- [ENTRIES PROVIDED]:
──────────
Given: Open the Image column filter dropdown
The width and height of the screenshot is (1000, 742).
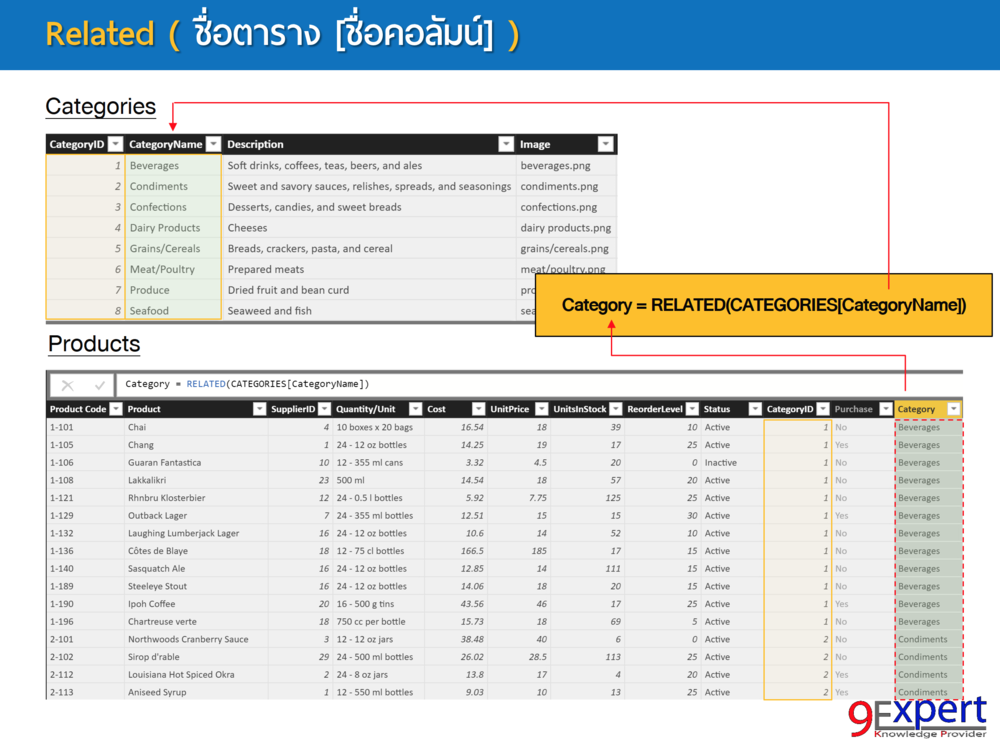Looking at the screenshot, I should [605, 143].
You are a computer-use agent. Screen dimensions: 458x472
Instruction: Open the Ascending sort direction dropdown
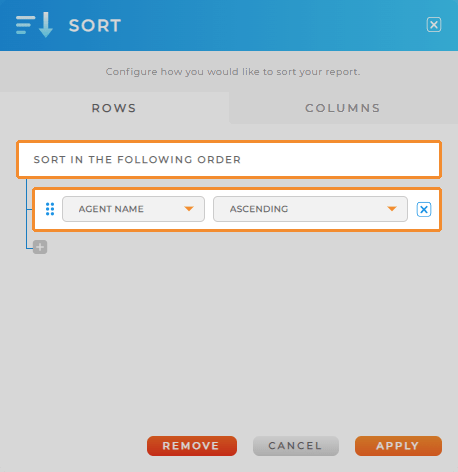310,209
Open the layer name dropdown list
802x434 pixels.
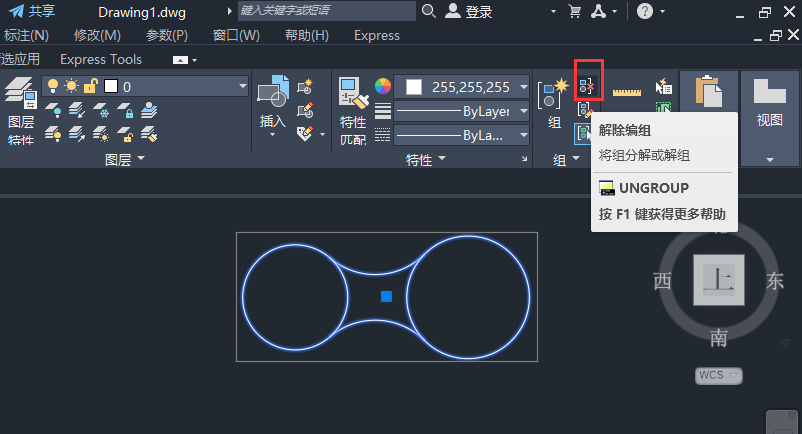pos(243,87)
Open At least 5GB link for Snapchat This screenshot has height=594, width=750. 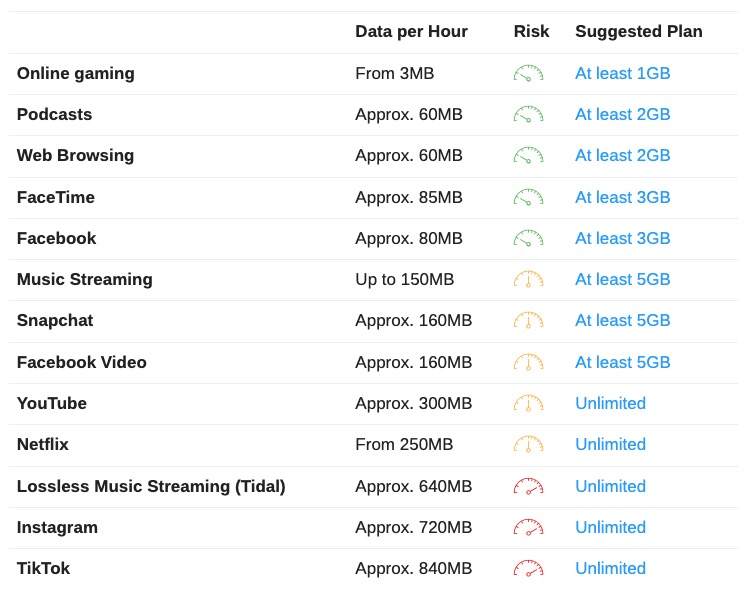[622, 320]
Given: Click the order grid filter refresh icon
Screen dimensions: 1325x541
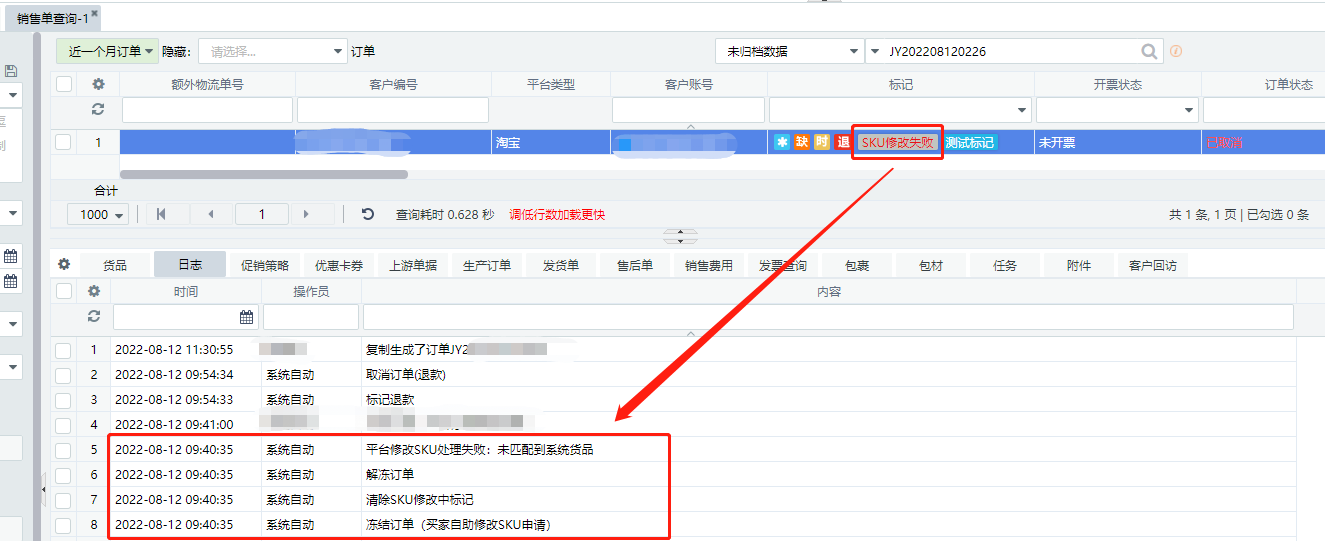Looking at the screenshot, I should (x=98, y=110).
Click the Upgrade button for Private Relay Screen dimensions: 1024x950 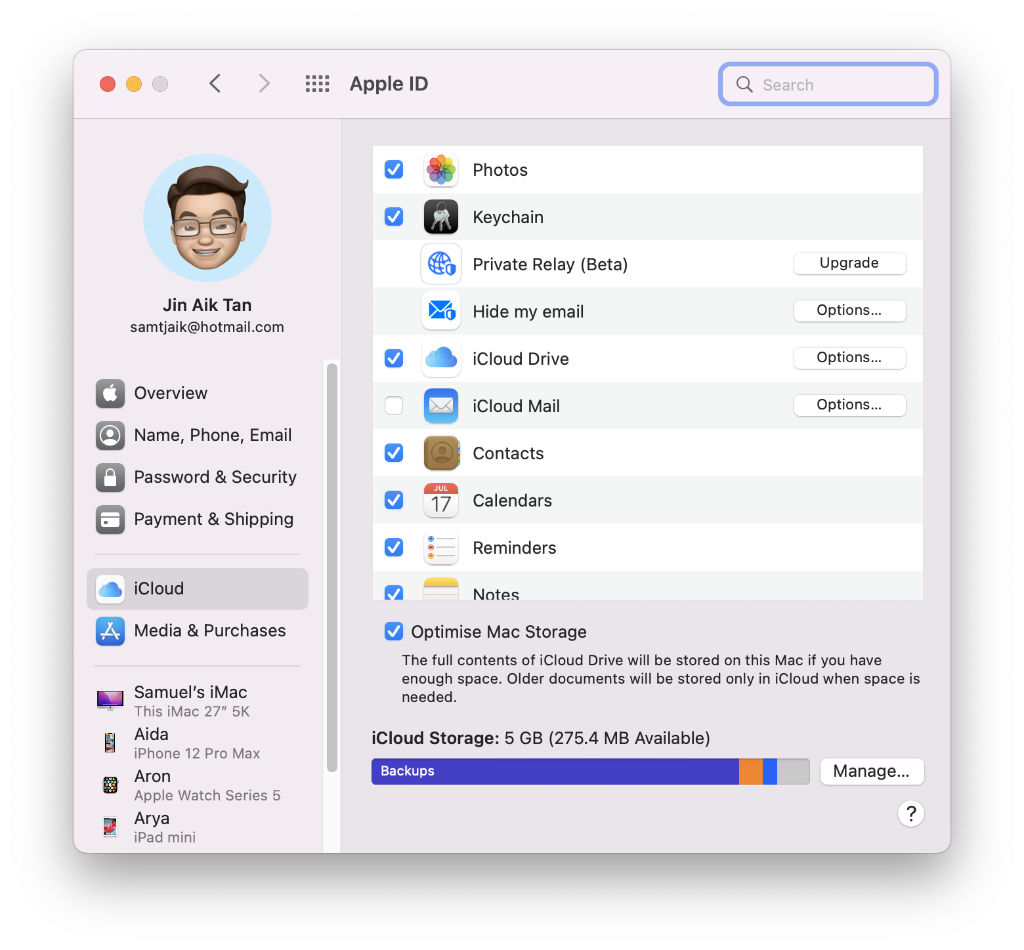pos(849,263)
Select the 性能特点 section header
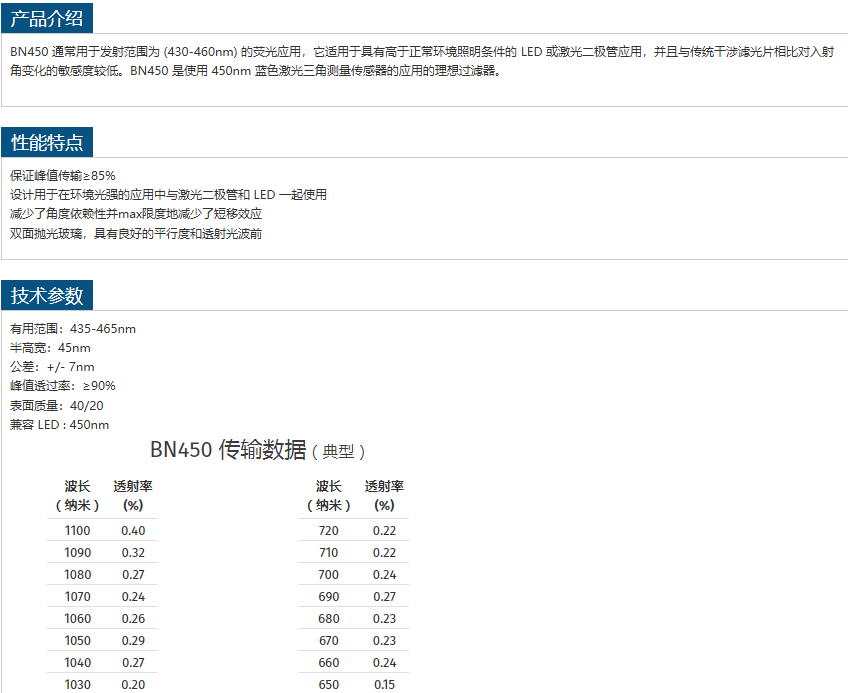This screenshot has height=693, width=848. pos(47,142)
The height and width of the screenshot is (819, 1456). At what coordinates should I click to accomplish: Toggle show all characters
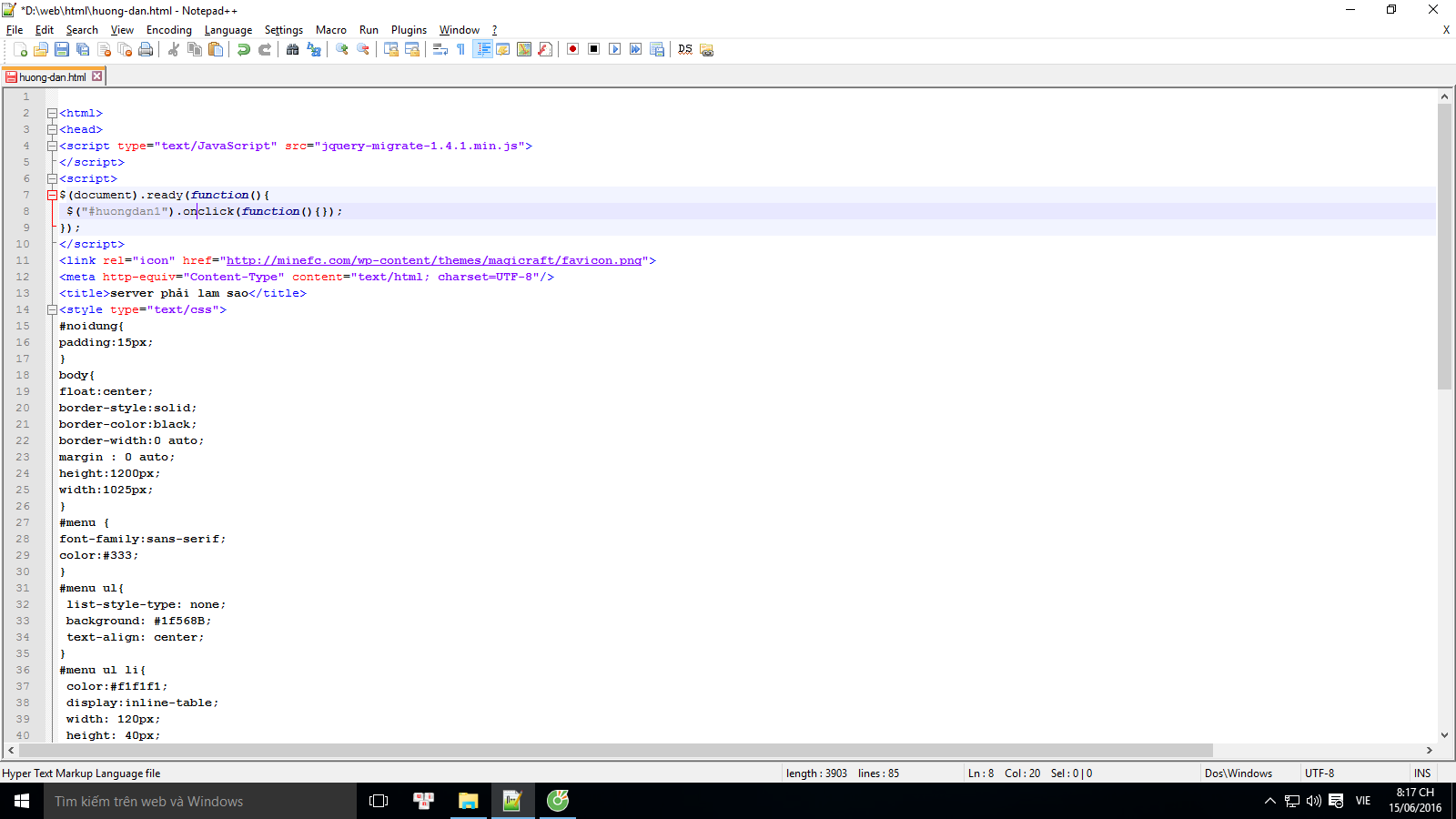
──────────
Please pull out every line of the records above that contains the word "filter". Upper- and lowercase must match.

Given: Open the Image column filter dropdown
Given: Click the order grid filter refresh icon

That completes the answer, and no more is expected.